Of all the irritating problems you can encounter with the operation of the computerized HVAC systems in your Chevy Suburban, this one has got to be: 1) the most irritating, and 2) the easiest to fix.

On Friday the 13th, I awoke to find that my battery could no longer turn over my engine. I jumped it with a spare battery from my garage to get the car started and get my kid to school, then went straight to my local parts store to get a replacement for the battery, which was actually still under warranty. At that point, I didn't notice anything unusual about the operation of the AC system (because it was still early in the day and the outside temp was still cool), and everything else was working normally. Later in the day, however, I noticed that the AC system had gone haywire. The front fan was only blowing from the defroster vents, and the rear AC was only blowing hot. I naturally assumed the worst ... something had gotten "fried" when I jumped/replaced the battery, etc.

My first suspect was the "actuator" (a self-contained, DC servo motor that controls the air distributor flap in your front AC distributor box). I located the actuator (mounted on the driver side of the air distributor box, just above the accelerator pedal), removed the cover, and watched it working. I tried manually forcing the assembly into the matching position on the dashboard control (I don't recommend you try this ... you could end up damaging a perfectly good actuator), only to watch the servo move the assembly right back to the defroster position each time I re-started the AC. Since the servo was responding (sort of) to the dashboard climate control module, I figured the module was probably working right, and the actuator had to be bad.

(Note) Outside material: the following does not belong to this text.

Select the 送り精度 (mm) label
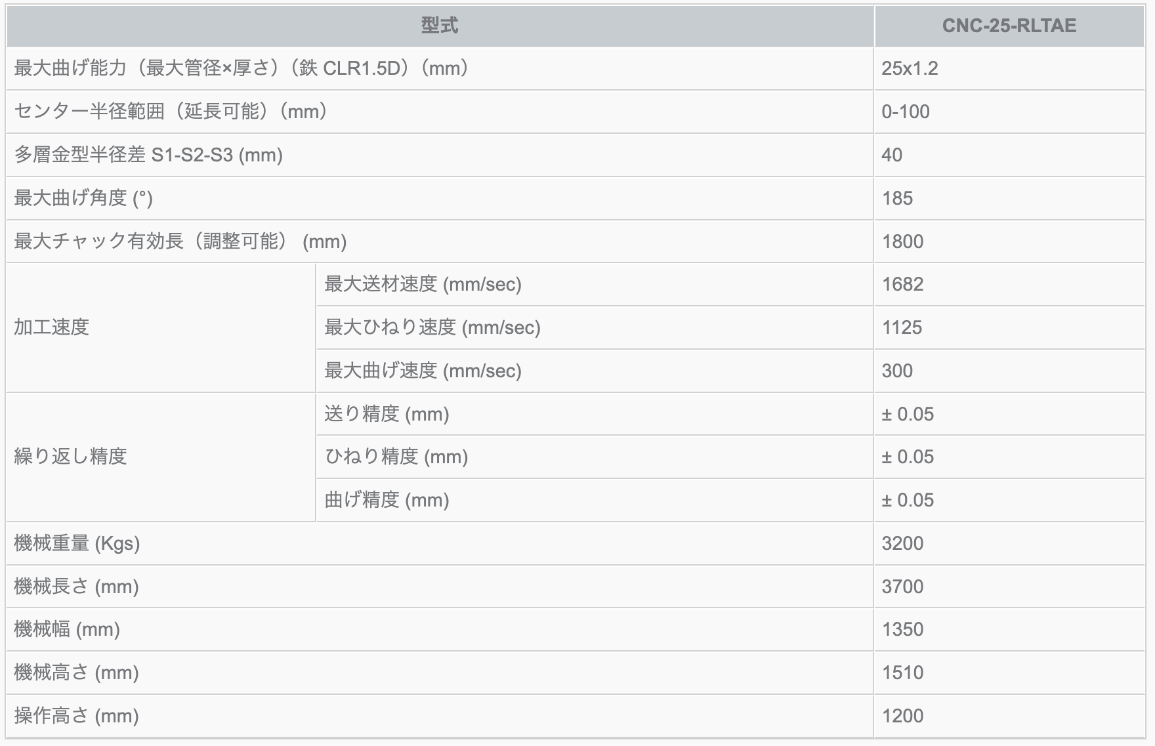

However, before committing myself to purchase of a new actuator (about $55 on, I kept digging on the internet, and found another possible solution, which turned out to be the right one. Apparently, when power to the climate control system is interrupted, as when you replace a dead battery, the system sometimes fails to re-calibrate itself properly, which results in the actuator gear assembly traveling to, and sticking on its farthest "default" position ... the defroster vents. This mechanic suggested disconnecting the battery for 30 seconds or so, and then re-connecting it, to give the system another chance to re-calibrate. I figured, sheesh, that's a lot cheaper and simpler than replacing the actuator, so I gave it a try. Wouldn't you know it ... I disconnected the battery; re-connected it; re-started the car; tried the AC, and everything, including the rear AC, started working normally again, as if nothing had ever happened.

Don't even ask me exactly how or why it worked ... the answer to that question is way "above my pay grade." I was just so relieved that it DID work that I felt compelled to post this, for anyone else who might have experienced the same problem with their AC system after disconnecting/replacing their battery.